It’s another post from over at The Broke and the Bookish, where they pick a different topic every Tuesday and people blog about it. This week it’s Top Ten Childhood Faves.
10. Critter Goes to School. I loved the Critter books by Mercer Mayer growing up. Come to think of it, I think I had all of them (to a point). My parents made a real push on literature and I think that stayed with me. I actually don’t recall much about this book, other than I’d request it often. Which, for a children’s book, is the highest praise.
9. The Black Stallion. I think i was reading this book before I was supposed to be. I was reading this at, like, age seven. That seems young. I remember this being a really interesting book, one that got me into chapter books. Every so often even now, twenty years later, I’ll catch myself using a word or turn of phrase and thinking to myself that I actually may have gotten it, somewhere way back, from The Black Stallion.
8. The Berenstain Bears and the Bad Dream. This book, is awesome. Brother Bear has these action figures he loves and a movie comes out based on them, but it’s aimed at an older demographic. He begs and begs and eventually gets to go, then has bad dreams as a result.
I think this is a fairly relevant issue, both when it was written and today. This book came to mind a few years back when I was at a screening of The Dark Knight and there were seven year olds there. Those kids definitely had nightmares. Did those parents even see the rating? But it’s not entirely their fault. When millions of dollars get sunk into marketing your character to kids and then you make a movie not for kids, there’s going to be issues.
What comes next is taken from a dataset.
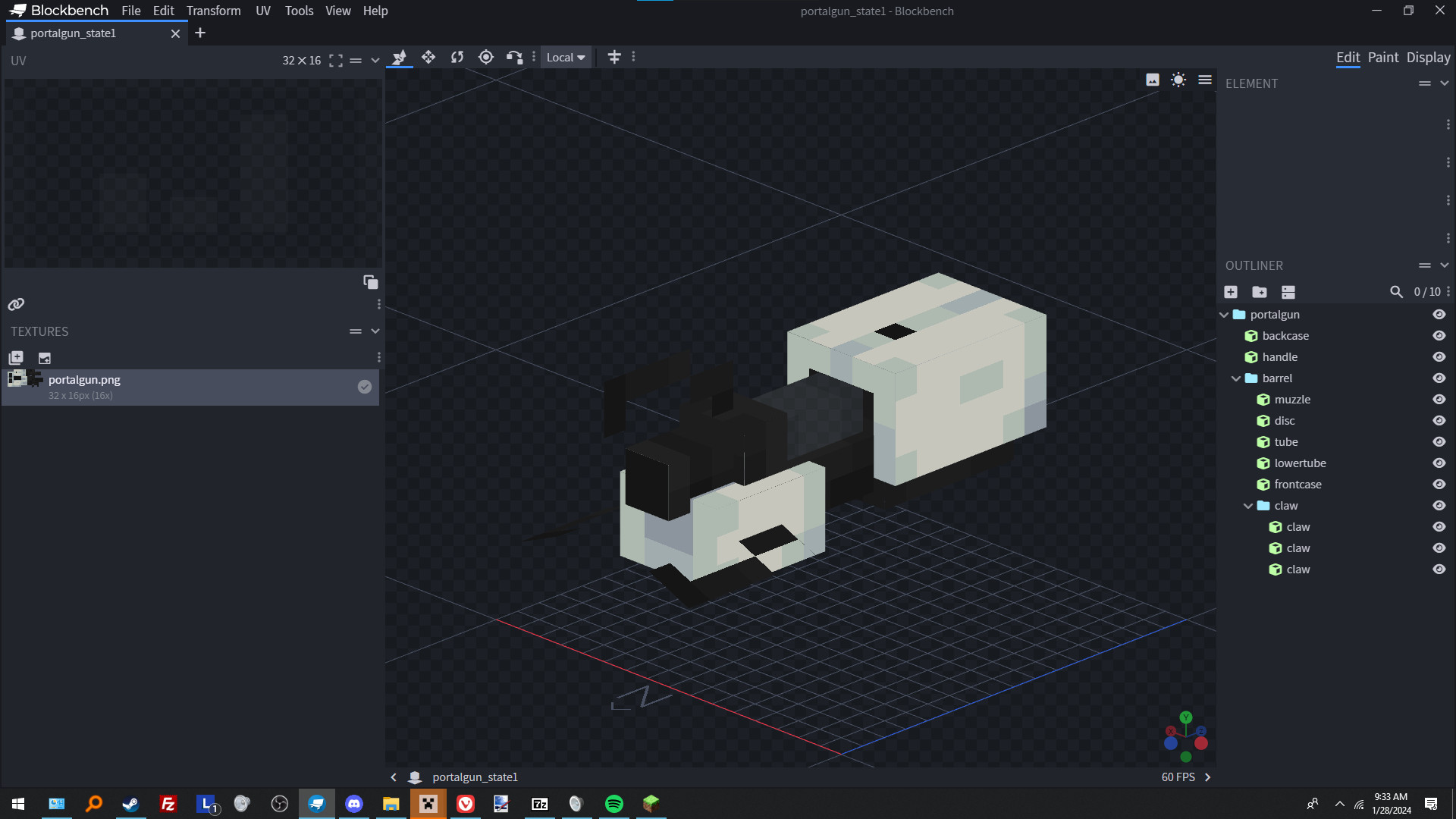1456x819 pixels.
Task: Select the Move tool in the toolbar
Action: [428, 57]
They should have played the 60’s Batman movie in all the theaters next door. The kids would have never known the difference.
7. The Berenstain Bears Get the Gimmies. This one, like many here, I remember because of the lesson it taught me. I was never bad in a store, and this book is the reason why. To this day I want to carry it around with me in the mall and hand it to parents when their kids are having a tantrum. “Take it. It explains everything.”
6. Runaway Ralph. I remember so little about this. I know it was the first chapter book I ever read, and the notion of the chapters confused my young mind. I thought they were each separate stories and that I could read them in any order, and did. I read it through like that (starting with Chapter Six, I recall) once before my teacher corrected me. I remember sighing and going: “Reading is Hard,” and starting again. Amen.
5. The Very Hungry Caterpillar. Oh, Eric Carlyle, you magical man. Of course I remember this book. This book is meant to be remembered. The art was fantastic, with the little holes in the pages? Awesome. That never got old, when I was two.
4. Love You Forever. The one on the list that’s more for adults than for children. I still have my copy of this, and read it every once and a while. It’s a wonderful, heartbreakingly true story about the passage of time.
3. Where the Wild Things Are. My Dad used to read this to me all the time. And to both my sisters. He says it was all of our favorite book, which makes me wonder if it was actually his favorite children’s book. Either way, this isn’t so much a book for my family as a cherished family tradition.
2. Brown Bear, Brown Bear, What do you See? Eric Carlyle, you God you. This one I read to my friend’s daughter Hannah from a very young age. We got it for her for her second birthday, I think, and I’d read it to her every day… many times a day, actually. Like, 40. A day. It was all she wanted to do some days. To the point where she could recite it and we thought she could read, but she had just memorized the words.
Still, it’s an engaging book for kids and (more than that) is a strong and emotional memory for me.
PS: She loved making sounds of the animals. This book worked on so many levels.
And the number one Childhood Favorite is…
1. Grover Goes to School. This book used to make me cry when I was a kid. It kind of makes me cry sometimes now. I really identify with the blue Muppet more than I do any other literary character… isn’t that bizarre?
It tells the story of Grover, on his first day of school. He goes in with his lunch packed and his crayons and his truck and he’s very happy to be going. When he gets there, other people like his crayons and his truck and his sandwich and ask him to trade… and he doesn’t want to, but he wants them to like him so he does. At the end of the day, sitting there with toys he hates eating a lunch he can’t stand, it finally gets to him and he starts to cry. Molly saves the day and tells him it’s okay and gets his lunch back, and he learns he doesn’t need to give people things to fit in.
I feel like this some days. I feel like my need to please everybody takes too much out of me so that there’s not enough left for me. It makes me sad, in my most private moments. So I empathize with this book and character greatly.